Holyhedron update

A while ago, I mentioned the concept of holyhedra: polyhedra, all of whose faces are multiply-connected. The first known example had 78 585 627 faces, and was later superseded by a highly symmetric example with as few as 492 faces.

Yesterday, I received an e-mail from Nathan Ho describing a 12-faced holyhedron, but it involves self-intersecting (star polygonal) faces and therefore only qualifies under a more relaxed definition of ‘polyhedron’ than the other examples:

holy_angled_view

This leaves open the question of the minimum number of faces a holyhedron can possess. We know that for the deceptively similarly named golyhedra; the answer is 11 as demonstrated by Alexey Nigin’s wonderfully minimal example:

golyhedron-minimal

The corresponding lower bound of 11 can be derived from the following simple derivation:

  • By numerical considerations, the number of faces can only be 0 or 3 (modulo 4).
  • If an orthogonal polyhedron has 8 or fewer faces, then one of the three axes has at most two faces orthogonal to it. Clearly, they must point in opposite directions and have equal area, so the polyhedron cannot be a golyhedron.

Other projects

In other news, Hans Havermann has attacked the ménage prime problem with a computer search, exhausting all ménage numbers with fewer than 110 000 digits. Consequently, the expected number of ménage primes with fewer than 1000000 digits is about 0.195.

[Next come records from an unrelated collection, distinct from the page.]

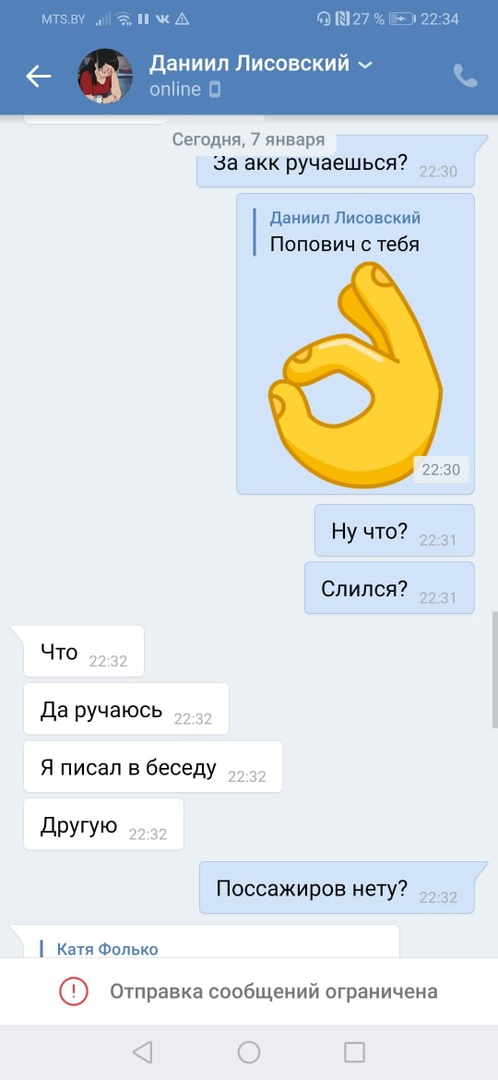The width and height of the screenshot is (498, 1080).
Task: Expand chat menu chevron beside Даниил Лисовский
Action: coord(365,65)
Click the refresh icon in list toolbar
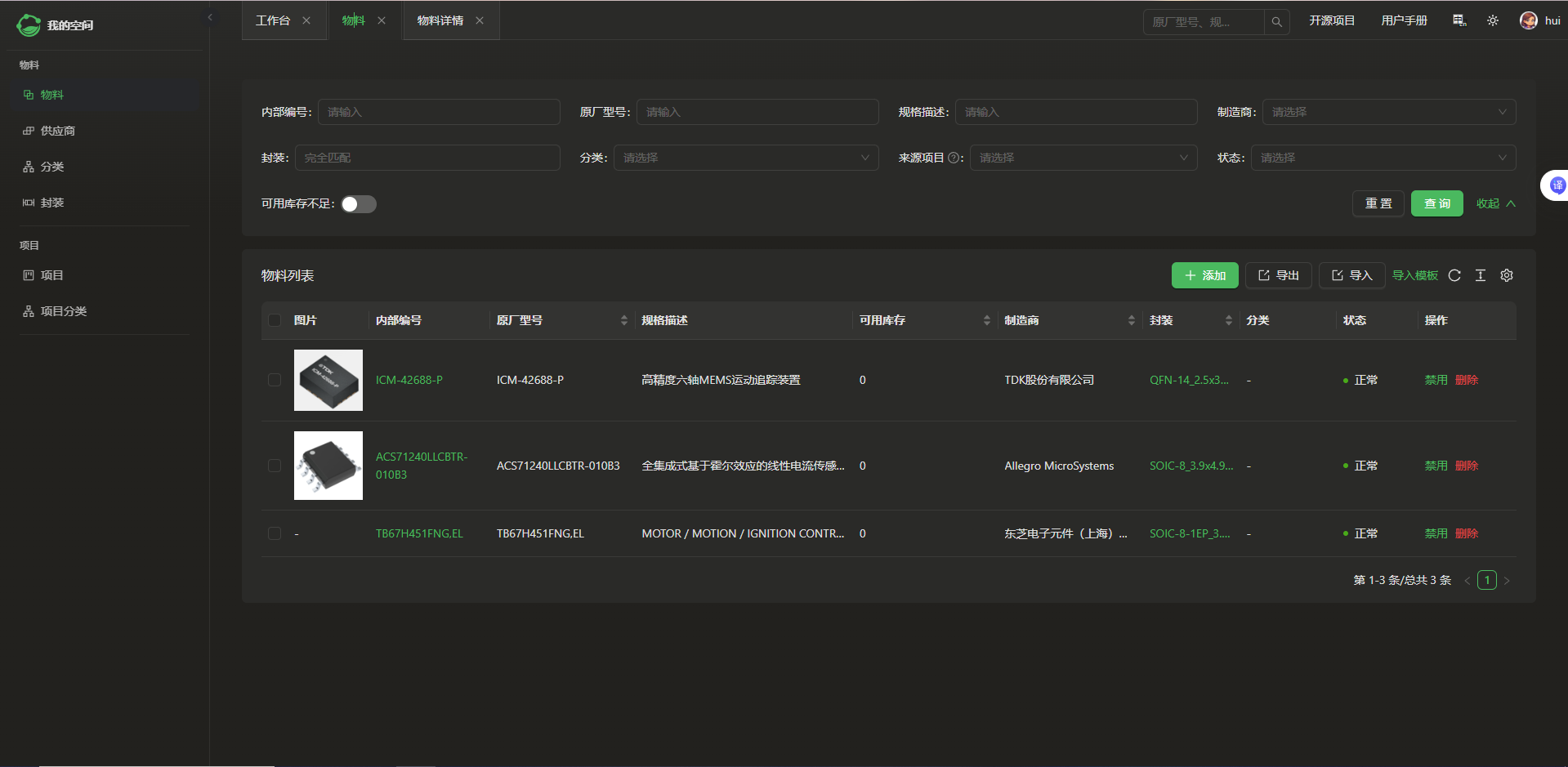 (x=1454, y=275)
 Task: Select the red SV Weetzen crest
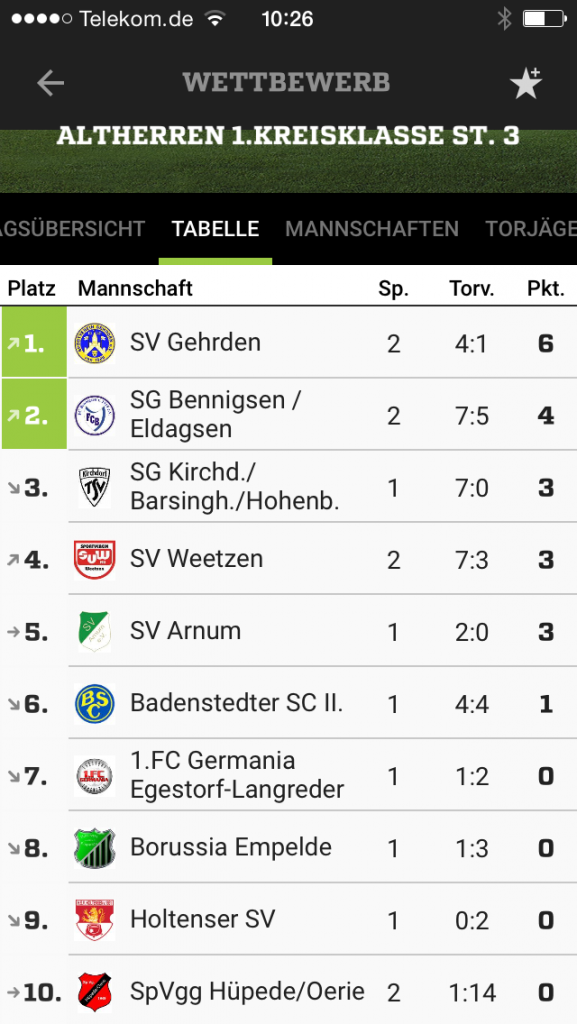click(x=95, y=560)
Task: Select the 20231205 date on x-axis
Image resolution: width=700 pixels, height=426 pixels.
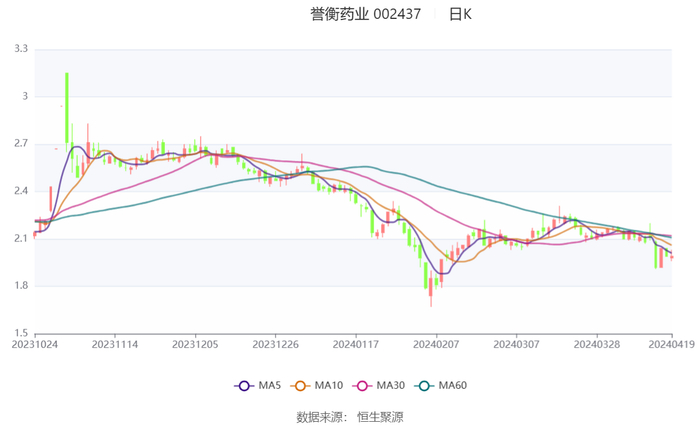Action: (x=195, y=343)
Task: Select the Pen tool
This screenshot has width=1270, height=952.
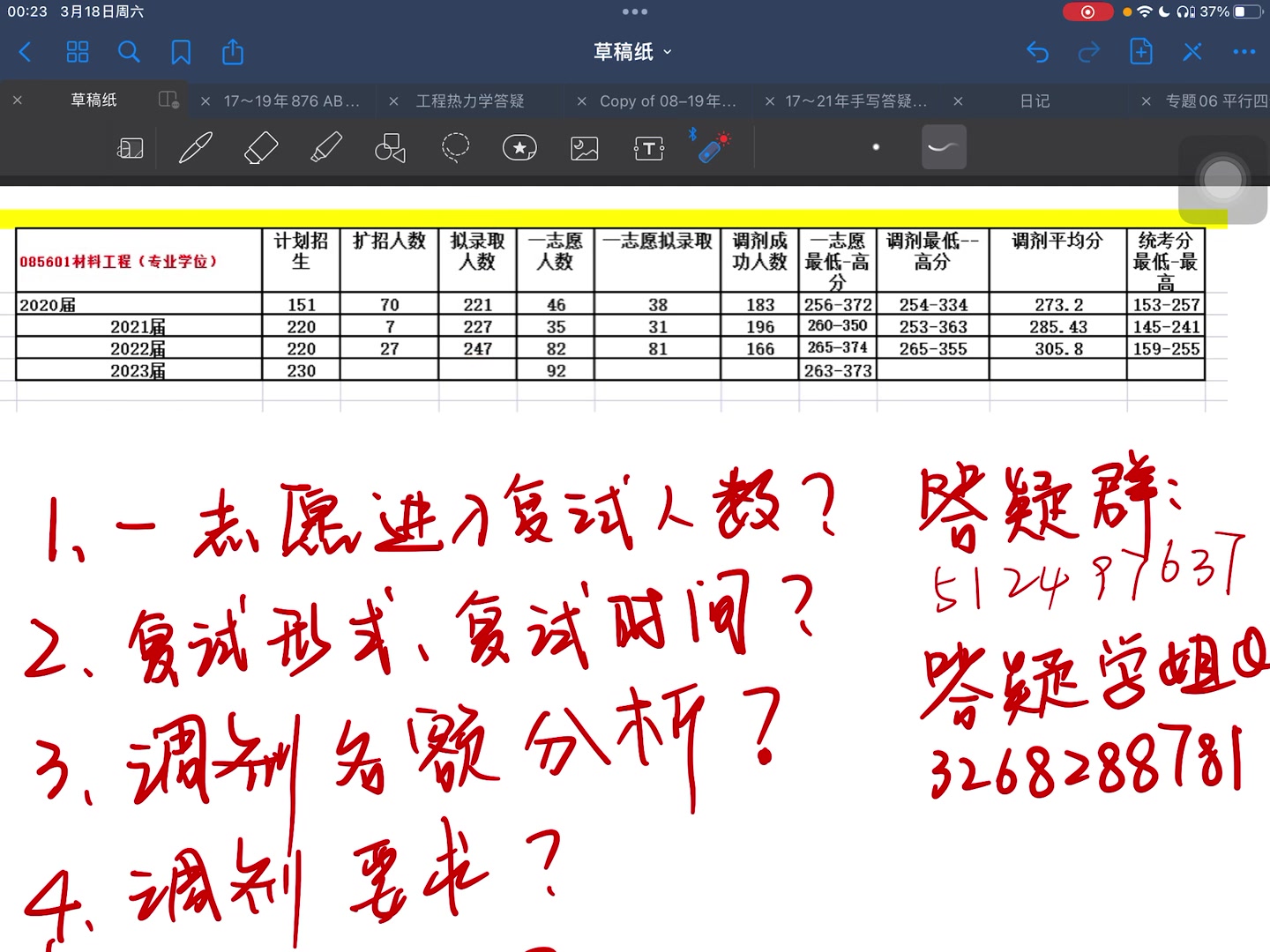Action: pyautogui.click(x=196, y=147)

Also, I mentioned a while ago about the project to create a 31c/240 spaceship in Conway’s Game of Life. Dave Greene finally implemented my shield bug design, although changing one of the details resulted in the completed spaceship looking nothing like a shield bug whatsoever!

31c240

It’s an immense 934856 by 290486 pixels in size, making it (by area) much larger than the 17c/45 caterpillar that began the tradition of naming these large cumbersome track-laying spaceships after insects. The (23,5)c/79 and (13,1)c/31 projects appear to have been abandoned.

On an unrelated topic, a discussion with Tim Hutton and Simon Rawles in a pub in Cambridge has culminated in them investigating various embeddings of surfaces by crocheting them. Most recently Tim has produced a Chen-Gackstatter surface in this manner:

Another interesting blog by a computer scientist is that of Susan Stepney. One of her recent posts featured a video of a rendition of a particular music video in the Alexandroff Corridor of Newnham College, Cambridge, which Trinity has recently reproduced in an attempt to encourage the artist to perform at the forthcoming (149th) May Ball:

[youtube=http://www.youtube.com/watch?v=zfidVKFRVR0]

This has recently gained quite a lot of media attention across Europe, appearing in both a Spanish and a Croatian newspaper. Further bulletins as events warrant…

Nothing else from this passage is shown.